In February 2008 the South Sudanese government awarded a contract to upgrade the 375 km road between Nadapal and Juba from gravel to international trunk road bitumen standard. The start of work was delayed due to security problems and the need to remove mines laid during the civil war. The road had assumed a vital role in supply of goods and services to Southern Sudan, forming part of the "Northern Corridor" linking the port of Mombasa through Kenya to Southern Sudan.
In July 2008 the border crossing was closed after Kenyan police prevented truckers from bringing arms into their country. A dispute flared up, with troops from both sides arriving, and the border remained closed for two days as the dispute was sorted out. About 80 trucks from South Sudan were held up during the closure.

The South Sudan government established an Immigration office at Nadapal to promote trade and boost security, and built 51 housing units for South Sudan Immigration Office, Public Health, Police and other government workers. The facilities were opened early in July 2011.

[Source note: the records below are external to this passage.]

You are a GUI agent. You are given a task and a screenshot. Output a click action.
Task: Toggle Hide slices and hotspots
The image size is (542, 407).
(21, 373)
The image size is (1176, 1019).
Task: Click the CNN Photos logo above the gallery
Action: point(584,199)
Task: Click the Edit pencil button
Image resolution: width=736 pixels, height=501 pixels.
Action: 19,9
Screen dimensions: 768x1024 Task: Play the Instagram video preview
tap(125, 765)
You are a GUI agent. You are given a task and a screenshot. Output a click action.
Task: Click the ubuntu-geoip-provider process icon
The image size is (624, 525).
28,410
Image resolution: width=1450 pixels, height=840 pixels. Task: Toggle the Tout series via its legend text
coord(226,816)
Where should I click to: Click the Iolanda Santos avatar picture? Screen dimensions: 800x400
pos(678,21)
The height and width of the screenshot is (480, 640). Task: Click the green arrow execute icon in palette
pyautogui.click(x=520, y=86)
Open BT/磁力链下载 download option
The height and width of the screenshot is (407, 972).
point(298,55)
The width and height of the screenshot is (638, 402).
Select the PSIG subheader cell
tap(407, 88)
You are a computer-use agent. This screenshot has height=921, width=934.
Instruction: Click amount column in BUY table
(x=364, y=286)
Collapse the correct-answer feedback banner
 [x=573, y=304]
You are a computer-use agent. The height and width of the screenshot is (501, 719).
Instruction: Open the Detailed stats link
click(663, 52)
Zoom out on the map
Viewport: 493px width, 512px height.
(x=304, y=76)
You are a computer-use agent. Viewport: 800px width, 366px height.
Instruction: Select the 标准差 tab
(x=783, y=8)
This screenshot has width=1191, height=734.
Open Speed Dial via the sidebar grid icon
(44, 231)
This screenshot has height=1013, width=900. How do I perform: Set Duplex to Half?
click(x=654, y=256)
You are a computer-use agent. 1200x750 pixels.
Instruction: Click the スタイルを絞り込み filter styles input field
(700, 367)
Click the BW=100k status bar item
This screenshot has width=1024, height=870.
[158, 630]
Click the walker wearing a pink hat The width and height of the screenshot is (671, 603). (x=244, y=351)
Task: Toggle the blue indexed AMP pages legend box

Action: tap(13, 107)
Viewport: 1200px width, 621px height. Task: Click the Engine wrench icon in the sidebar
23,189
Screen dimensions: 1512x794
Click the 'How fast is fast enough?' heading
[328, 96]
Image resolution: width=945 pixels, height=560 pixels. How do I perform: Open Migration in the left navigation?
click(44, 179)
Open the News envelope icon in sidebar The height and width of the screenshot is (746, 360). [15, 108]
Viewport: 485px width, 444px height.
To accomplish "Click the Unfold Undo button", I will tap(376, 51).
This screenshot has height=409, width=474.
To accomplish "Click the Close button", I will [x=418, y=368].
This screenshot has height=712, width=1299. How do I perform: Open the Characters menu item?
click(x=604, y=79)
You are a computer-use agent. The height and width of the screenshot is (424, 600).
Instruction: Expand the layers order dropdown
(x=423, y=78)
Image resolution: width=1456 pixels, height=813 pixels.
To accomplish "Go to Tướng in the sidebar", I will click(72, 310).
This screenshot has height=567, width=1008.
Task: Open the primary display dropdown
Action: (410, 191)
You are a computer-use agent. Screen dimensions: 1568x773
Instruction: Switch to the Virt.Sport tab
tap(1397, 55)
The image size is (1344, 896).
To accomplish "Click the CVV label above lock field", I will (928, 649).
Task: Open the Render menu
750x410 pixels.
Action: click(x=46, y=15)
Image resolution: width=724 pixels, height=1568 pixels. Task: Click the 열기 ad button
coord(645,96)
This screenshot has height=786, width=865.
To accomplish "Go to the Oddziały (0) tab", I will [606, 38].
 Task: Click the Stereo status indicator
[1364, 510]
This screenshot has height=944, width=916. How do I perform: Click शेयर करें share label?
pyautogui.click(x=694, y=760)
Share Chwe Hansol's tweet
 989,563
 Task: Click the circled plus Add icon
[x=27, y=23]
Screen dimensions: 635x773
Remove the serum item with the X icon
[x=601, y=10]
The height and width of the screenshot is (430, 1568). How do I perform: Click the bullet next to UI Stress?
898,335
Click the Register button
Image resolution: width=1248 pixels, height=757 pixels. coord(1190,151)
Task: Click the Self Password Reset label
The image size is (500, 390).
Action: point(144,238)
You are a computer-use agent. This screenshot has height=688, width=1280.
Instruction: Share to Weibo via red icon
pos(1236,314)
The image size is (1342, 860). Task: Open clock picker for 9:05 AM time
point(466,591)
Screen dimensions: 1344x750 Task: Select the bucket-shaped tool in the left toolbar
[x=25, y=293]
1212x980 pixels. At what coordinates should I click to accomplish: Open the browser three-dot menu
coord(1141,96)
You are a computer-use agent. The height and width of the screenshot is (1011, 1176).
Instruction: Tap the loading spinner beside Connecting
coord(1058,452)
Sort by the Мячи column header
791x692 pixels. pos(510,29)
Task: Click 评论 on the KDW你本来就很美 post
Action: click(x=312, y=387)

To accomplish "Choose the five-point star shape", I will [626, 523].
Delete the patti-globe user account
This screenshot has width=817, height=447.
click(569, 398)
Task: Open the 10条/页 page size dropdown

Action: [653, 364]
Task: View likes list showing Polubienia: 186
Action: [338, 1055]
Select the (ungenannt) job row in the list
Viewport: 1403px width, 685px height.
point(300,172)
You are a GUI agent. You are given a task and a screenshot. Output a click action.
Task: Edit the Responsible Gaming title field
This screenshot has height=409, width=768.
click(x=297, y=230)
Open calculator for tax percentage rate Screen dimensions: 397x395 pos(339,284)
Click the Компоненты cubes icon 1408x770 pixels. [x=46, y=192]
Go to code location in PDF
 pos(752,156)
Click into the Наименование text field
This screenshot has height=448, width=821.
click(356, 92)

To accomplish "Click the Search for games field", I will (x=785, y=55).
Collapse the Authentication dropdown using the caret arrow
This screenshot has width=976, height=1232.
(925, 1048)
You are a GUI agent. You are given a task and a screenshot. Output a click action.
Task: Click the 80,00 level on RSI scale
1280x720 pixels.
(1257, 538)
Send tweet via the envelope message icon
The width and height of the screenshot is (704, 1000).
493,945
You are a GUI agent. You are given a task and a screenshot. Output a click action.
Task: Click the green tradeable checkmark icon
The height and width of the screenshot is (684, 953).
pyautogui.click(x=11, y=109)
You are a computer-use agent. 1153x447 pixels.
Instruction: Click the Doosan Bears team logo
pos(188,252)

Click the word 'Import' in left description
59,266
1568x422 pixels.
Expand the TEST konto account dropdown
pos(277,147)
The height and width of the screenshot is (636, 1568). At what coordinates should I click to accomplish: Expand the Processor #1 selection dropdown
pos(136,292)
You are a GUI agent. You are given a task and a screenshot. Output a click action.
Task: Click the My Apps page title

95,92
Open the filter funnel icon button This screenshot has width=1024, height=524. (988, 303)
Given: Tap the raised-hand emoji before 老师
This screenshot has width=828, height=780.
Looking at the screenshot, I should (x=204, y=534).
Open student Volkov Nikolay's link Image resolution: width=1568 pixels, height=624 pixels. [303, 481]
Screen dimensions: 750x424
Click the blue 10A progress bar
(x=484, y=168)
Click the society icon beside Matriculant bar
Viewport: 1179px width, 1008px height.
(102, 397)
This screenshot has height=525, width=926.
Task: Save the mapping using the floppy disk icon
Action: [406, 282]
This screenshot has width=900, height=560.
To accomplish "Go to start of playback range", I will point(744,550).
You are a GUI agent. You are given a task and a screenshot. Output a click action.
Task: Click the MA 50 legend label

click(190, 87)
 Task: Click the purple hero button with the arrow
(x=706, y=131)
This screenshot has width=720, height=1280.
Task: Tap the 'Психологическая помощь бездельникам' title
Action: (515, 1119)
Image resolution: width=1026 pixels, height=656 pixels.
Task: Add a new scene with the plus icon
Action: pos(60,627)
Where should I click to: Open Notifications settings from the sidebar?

That month, the South Sudan government imposed a ban on entry of Somali people to the country, forcing hundreds of traders and truck drivers to camp at the Nadapal border. After a two-week delay the government relaxed the rule, saying that Somalis of Kenyan origin could enter as long as they produced their national identity cards or passports. For security reasons, non-Kenyan Somalis were still rigidly excluded.
This came at a time when growing numbers of Kenyans were seeking business opportunities in the newly independent South Sudan, making the border crossing increasingly busy.